Se vio a los trabajadores levantando una valla perimetral y levantando cabañas residenciales.
Los lugareños afirmaron que los acontecimientos sugerían que el plan era un “trato cerrado”.
Con el Ministerio del Interior decidido a reducir el número de solicitantes de asilo en hoteles, Crowborough se ha convertido en un punto de tensión local.
Joanna Ince, cuya granja está cerca del campo de entrenamiento, dijo que a los lugareños se les debería dar más tiempo para explicar por qué el sitio es “inadecuado”.
‘Nos lanzaron el anuncio desde una gran altura sin ningún consejo ni explicación y es el miedo a lo desconocido lo que realmente preocupa a la gente.
‘No parece haber ningún plan firme para consultar al público y preguntarle si estos planes son apropiados.
“Creo que deberíamos decirles por qué no es apropiado”.
Otra residente, Deanna Reid, añadió: “Es absolutamente escandaloso”.
‘El Ministerio del Interior va a superar esta medida profundamente impopular. Se están abriendo a acciones legales”.

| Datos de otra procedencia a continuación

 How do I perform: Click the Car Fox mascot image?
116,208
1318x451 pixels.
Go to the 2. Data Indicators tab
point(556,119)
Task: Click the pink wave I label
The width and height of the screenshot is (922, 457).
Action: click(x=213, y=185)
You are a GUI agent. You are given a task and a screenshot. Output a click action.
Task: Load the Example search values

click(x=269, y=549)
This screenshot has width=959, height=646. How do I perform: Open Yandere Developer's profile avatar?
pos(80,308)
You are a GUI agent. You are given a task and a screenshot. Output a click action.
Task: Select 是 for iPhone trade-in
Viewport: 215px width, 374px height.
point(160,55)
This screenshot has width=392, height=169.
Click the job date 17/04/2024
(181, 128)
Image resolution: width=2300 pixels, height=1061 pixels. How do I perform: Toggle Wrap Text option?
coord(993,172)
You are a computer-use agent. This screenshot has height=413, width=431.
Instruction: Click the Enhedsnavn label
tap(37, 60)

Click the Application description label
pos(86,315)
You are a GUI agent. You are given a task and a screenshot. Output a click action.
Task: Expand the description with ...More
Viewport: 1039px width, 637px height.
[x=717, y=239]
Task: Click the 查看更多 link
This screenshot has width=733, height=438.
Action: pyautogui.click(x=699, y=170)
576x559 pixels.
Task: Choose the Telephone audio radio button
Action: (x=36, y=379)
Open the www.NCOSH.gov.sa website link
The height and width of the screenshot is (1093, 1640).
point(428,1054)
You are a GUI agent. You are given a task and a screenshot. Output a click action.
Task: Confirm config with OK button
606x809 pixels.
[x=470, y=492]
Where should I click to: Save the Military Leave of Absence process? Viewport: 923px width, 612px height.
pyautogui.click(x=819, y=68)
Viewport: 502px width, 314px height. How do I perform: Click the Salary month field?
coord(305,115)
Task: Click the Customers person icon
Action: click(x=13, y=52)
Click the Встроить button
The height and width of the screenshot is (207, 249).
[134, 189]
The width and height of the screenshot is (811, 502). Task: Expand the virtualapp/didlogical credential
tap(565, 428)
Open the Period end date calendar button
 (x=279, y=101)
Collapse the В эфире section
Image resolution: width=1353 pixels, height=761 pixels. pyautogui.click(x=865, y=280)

La marcha del domingo siguió a una furiosa reunión pública en la que los políticos locales fueron gritados y expulsados del salón del centro comunitario el jueves por la noche.
Algunos de los 20.000 residentes de Crowborough dicen que temen por su seguridad y están instalando alarmas de pánico. Y tras señalar que ya es difícil conseguir una cita con un médico de cabecera, expresaron su preocupación por el hecho de que los inmigrantes sean registrados en los consultorios locales.
Kim Bailey, que preside Crabborough Shield, un grupo local que desafía al Ministerio del Interior en esta cuestión, ha recaudado más de 12.000 libras esterlinas para emprender acciones legales. Dijo: ‘El poder del sentimiento es increíble. Todo su plan está mal.
Según la propuesta del Ministerio del Interior, 600 hombres podrían moverse libremente.
Pero los lugareños preocupados temen que haya muy poca cobertura policial en la ciudad rural, que limita con el bosque Ashdown, el escenario de la historia de Winnie the Pooh, para hacer frente a cualquier delito.
“Es una zona muy rural, rodeada de bosque”, afirmó la señora Bailey. “Si ocurrieran crímenes, no serían escuchados”.
El Ministerio del Interior dijo que la seguridad pública era “nuestra primera prioridad”.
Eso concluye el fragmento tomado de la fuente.